O noktada yakın bir geçmişte kamuoyunun gözleri önünde demokratik bir ülkede olmayacak bir tartışma izledik..
***
ABD’nin askeri muhtıra ertesinde konuya yaklaşımı çok sert bulunmadı.
Ama önce son ABD açıklamasını bir kez daha hatırlayalım.
ABD Dışişleri Bakanlığı sözcülerinden Tom Casey, ‘Türkiye’de demokratik düzeni desteklediğimiz çok açık. Türkiye’de anayasa ve seçim sandığının işlediğini görmek istiyoruz. ABD Dışişleri Bakanı Condoleezza Rice ve diğer yetkililer de bunu açıkça ifade etti. Elbette ordu veya başka birinin anayasal sürece müdahale etmesini veya anayasa üstü bir şey yaptığını görmek istemiyoruz’ dedi.
***
ABD’nin yukardaki gibi net açıklamalarına rağmen..
Irak ve Kuzey Irak ile ilgili gelişmeleri de gündeminin ilk sırasında tutmakta.. Muhtemelen de Türkiye’deki gelişmelere tavır koyarken de kendi açısından çok önemsediği Irak konusuna yaklaşımları da yakından takip etmekte.
Pratik ve pragmatik bir ülke olan ABD’yi, Türkiye’nin Irak’a yaklaşımının çok meşgul ettiğini ve duruşunu buna göre belirlediğini ya da değiştirdiğini söylemek mümkün.
Ama gene de ABD’nin darbeye karşı durmadığını söylemek çok da kolay değil..
Yukardaki son resmi açıklama da bunu belgelemekte..
***
Ama AB çok daha net ve kararlı.
Onlar AB standartlarında bir demokrasiyi Türkiye’de görmek istiyorlar.
Sisteme askeri bir müdahaleyi asla kabul etmiyorlar.
Demokrasiden yana taraflar.
Bu konuda da ısrarlılar.
Nitekim, son olarak AB’nin Türkiye’deki büyükelçileri önceki gün olağanüstü toplanarak, durum değerlendirmesi yaptı.
Büyükelçilerin çoğu, başta Genelkurmay Başkanlığı’nın açıklaması olmak üzere yaşanan gelişmelerden endişe duyduklarını ve Türkiye’de bazı risklerin hala devam ettiğini belirtti.

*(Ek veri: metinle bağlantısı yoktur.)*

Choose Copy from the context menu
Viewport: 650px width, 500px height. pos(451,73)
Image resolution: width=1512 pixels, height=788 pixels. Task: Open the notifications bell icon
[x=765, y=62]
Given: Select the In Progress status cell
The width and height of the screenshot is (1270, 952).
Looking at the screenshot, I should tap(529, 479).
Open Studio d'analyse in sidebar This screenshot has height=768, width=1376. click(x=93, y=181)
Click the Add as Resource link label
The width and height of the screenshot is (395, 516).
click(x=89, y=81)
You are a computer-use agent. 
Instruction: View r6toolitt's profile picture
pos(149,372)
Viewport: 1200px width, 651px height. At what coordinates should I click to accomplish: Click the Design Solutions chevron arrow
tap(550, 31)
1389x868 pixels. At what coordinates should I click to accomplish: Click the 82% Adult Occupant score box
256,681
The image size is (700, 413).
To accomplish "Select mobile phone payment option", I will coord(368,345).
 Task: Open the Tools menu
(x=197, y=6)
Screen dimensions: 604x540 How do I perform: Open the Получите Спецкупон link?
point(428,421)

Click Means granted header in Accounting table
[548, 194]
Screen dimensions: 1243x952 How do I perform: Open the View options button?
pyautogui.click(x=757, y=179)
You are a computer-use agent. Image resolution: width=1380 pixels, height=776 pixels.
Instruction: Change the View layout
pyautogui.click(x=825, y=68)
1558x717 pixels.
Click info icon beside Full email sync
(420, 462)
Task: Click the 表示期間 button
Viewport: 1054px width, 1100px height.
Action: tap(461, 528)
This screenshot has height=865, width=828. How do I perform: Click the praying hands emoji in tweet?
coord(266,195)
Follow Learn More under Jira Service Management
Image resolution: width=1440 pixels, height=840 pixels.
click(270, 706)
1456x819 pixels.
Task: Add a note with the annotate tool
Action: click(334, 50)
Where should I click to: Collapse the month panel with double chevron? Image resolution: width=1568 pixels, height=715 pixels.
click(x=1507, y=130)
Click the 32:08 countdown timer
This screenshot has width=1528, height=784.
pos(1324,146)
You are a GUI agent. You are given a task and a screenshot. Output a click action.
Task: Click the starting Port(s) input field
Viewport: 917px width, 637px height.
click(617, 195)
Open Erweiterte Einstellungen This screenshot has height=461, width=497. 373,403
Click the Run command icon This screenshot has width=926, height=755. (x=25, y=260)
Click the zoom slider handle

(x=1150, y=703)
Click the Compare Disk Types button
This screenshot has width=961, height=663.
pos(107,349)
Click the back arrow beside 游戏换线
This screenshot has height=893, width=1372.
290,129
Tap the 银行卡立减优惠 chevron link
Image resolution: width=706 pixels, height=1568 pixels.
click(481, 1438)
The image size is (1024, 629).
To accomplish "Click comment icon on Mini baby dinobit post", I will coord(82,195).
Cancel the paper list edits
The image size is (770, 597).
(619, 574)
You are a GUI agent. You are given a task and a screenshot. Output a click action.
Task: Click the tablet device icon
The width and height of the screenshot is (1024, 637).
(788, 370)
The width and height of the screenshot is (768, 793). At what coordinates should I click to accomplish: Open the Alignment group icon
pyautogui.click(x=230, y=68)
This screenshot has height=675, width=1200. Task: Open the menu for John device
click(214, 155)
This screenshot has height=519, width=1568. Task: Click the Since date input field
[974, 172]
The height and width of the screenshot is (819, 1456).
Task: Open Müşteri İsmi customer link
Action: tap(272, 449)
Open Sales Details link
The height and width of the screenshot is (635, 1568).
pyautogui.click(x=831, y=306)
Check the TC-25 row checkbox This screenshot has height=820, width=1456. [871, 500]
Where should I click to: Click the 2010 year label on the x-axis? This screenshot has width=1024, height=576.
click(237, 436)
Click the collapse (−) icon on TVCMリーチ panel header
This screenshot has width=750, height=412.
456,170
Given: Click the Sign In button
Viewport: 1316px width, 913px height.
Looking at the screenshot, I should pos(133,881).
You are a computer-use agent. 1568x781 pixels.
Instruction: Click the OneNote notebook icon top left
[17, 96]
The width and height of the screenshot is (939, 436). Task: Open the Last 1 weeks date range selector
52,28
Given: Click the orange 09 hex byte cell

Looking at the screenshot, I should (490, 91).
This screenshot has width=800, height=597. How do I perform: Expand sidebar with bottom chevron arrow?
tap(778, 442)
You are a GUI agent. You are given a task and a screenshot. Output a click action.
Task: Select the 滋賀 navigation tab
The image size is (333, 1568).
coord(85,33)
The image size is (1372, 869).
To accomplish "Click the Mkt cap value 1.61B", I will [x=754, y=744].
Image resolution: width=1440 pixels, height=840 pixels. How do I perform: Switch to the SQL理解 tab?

Büyükelçiler, Türkiye’deki demokratik güçlerin desteklenmesi gerektiği konusunda fikir birliğine vardı.
***
AB’nin önemi..
Günlük yaşamın kalite kazanması yanında..
Son haftada yaşadığımız türden olaylarla demokrasiye bıçak çekildiğinde de ortaya çıkıyor.
AB kesinkes demokrasi dostu.
Son bir haftadaki gelişmeler de bunu bir kez daha gösterdi..
***
Diyorum ki..
Türkiye’deki bazılarının topluma sistematik bir biçimde yaymaya çalıştıkları AB düşmanlığının altında bu özellik mi yatıyor?
AB’nin evrensel bir demokrasiden yana taviz vermeyen duruşu.
Bunu biraz daha ve serinkanlı düşünmek de yarar var..
Herkes için yarar var ama siyasal iktidar için biraz daha fazla yarar var.